== Segment start ==

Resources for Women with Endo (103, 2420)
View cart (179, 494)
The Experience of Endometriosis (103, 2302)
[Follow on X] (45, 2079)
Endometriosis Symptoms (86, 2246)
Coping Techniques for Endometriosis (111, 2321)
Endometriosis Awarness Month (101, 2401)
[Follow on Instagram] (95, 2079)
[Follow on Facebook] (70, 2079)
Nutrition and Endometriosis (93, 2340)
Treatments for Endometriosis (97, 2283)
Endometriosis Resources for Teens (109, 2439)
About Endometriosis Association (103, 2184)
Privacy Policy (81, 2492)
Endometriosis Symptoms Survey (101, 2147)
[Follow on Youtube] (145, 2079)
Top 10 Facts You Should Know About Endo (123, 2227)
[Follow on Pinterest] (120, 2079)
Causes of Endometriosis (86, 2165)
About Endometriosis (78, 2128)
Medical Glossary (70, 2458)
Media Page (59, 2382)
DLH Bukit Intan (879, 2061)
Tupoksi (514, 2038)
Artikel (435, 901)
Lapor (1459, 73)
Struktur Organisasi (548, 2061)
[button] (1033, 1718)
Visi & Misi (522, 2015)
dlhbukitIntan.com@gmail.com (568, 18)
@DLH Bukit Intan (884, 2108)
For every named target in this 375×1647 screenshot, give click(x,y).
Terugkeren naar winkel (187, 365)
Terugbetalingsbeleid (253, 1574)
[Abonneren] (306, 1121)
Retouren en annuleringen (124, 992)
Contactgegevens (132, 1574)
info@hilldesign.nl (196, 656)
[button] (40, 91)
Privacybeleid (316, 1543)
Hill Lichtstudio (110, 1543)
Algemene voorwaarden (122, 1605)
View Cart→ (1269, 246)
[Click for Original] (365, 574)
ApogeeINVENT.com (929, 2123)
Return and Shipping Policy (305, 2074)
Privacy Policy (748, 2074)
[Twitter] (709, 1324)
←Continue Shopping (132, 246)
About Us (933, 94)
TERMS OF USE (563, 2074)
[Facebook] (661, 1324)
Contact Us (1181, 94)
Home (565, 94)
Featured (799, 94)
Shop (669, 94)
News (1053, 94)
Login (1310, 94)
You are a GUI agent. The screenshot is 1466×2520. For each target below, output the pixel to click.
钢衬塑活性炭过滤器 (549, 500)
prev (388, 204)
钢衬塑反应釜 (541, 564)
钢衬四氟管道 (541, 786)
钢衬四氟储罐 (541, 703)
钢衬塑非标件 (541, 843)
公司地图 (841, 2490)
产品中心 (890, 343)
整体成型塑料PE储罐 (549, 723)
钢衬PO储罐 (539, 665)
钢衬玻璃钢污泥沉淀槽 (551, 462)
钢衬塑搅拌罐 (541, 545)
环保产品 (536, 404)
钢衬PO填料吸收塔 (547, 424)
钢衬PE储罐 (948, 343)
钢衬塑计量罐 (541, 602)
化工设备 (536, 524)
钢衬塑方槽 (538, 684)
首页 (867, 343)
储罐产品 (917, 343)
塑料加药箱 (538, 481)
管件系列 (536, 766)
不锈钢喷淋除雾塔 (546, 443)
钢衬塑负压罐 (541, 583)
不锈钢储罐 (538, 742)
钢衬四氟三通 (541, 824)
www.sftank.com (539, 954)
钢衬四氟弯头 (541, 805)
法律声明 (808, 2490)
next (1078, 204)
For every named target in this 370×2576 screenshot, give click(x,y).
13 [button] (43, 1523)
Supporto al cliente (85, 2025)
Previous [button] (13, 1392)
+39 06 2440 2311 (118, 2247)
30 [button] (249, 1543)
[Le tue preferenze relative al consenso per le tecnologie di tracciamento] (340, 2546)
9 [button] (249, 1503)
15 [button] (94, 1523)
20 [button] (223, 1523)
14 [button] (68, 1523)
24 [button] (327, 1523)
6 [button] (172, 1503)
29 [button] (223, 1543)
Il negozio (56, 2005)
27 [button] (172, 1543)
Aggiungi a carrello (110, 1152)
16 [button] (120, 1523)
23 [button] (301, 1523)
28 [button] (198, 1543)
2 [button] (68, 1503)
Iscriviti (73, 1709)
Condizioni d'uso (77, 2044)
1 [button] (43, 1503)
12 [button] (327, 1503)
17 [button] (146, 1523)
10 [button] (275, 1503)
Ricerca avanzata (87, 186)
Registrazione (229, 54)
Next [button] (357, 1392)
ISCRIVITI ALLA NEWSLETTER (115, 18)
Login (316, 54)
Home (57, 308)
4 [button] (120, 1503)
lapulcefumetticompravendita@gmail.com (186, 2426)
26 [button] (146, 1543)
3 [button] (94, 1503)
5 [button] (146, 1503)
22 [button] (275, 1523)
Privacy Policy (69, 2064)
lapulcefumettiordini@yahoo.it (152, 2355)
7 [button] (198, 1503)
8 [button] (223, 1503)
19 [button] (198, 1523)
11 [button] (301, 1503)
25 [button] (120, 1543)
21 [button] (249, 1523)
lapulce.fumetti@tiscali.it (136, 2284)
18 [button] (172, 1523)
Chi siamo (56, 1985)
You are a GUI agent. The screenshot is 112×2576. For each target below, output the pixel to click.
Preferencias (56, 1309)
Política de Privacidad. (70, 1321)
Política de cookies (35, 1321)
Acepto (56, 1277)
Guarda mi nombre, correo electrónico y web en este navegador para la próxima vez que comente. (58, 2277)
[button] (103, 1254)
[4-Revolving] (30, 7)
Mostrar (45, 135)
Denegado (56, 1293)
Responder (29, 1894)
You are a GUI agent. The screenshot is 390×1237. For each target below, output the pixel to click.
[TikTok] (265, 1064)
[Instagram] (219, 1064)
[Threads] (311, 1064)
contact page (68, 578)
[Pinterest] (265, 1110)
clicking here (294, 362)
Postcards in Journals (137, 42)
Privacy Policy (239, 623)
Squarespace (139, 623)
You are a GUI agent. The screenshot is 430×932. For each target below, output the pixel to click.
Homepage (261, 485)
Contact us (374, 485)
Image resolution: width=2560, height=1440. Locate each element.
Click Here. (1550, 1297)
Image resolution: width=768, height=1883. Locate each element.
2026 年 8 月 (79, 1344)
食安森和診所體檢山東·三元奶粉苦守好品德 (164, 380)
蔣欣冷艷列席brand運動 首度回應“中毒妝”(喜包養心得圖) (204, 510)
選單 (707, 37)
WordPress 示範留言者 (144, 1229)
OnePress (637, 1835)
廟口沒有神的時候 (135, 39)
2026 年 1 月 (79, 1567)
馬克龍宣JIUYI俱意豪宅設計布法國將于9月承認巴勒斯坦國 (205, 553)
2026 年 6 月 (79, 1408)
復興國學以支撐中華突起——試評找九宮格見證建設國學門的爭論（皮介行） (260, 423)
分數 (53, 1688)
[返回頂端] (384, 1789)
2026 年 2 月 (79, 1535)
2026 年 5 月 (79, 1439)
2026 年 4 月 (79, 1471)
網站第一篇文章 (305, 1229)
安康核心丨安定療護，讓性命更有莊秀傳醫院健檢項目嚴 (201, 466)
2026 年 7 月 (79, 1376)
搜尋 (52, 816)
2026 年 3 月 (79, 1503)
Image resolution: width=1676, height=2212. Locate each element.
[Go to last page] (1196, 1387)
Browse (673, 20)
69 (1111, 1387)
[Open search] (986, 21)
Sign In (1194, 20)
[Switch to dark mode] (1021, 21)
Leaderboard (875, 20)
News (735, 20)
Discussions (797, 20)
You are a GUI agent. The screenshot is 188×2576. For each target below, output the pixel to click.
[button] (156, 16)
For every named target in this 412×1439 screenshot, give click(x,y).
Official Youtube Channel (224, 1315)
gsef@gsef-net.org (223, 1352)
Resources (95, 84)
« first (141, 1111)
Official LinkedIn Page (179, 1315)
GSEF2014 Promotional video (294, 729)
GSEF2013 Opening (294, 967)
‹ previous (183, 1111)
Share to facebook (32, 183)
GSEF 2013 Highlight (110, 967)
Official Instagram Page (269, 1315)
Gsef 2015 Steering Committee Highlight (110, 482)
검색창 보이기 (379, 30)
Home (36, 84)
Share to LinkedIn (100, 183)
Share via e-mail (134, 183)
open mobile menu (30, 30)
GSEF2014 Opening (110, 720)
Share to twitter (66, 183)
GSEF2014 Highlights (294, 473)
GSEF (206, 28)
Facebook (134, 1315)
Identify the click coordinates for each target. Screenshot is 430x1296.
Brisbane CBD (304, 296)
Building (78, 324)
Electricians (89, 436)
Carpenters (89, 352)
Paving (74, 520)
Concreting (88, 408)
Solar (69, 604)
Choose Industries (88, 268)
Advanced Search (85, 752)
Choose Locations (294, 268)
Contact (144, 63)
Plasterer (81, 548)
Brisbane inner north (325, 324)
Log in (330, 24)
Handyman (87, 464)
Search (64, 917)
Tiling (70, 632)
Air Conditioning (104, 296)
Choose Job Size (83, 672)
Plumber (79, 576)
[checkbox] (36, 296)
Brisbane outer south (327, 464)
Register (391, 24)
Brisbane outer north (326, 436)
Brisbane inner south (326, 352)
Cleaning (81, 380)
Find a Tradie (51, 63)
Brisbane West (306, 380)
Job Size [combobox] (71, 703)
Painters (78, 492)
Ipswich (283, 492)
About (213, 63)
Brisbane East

== Segment end ==

> What needs to be done
Copy every line of the data above, beginning with the first and ending with the line that contains "[Follow on Facebook] (70, 2079)", and give nothing more.

> Result for this task
Resources for Women with Endo (103, 2420)
View cart (179, 494)
The Experience of Endometriosis (103, 2302)
[Follow on X] (45, 2079)
Endometriosis Symptoms (86, 2246)
Coping Techniques for Endometriosis (111, 2321)
Endometriosis Awarness Month (101, 2401)
[Follow on Instagram] (95, 2079)
[Follow on Facebook] (70, 2079)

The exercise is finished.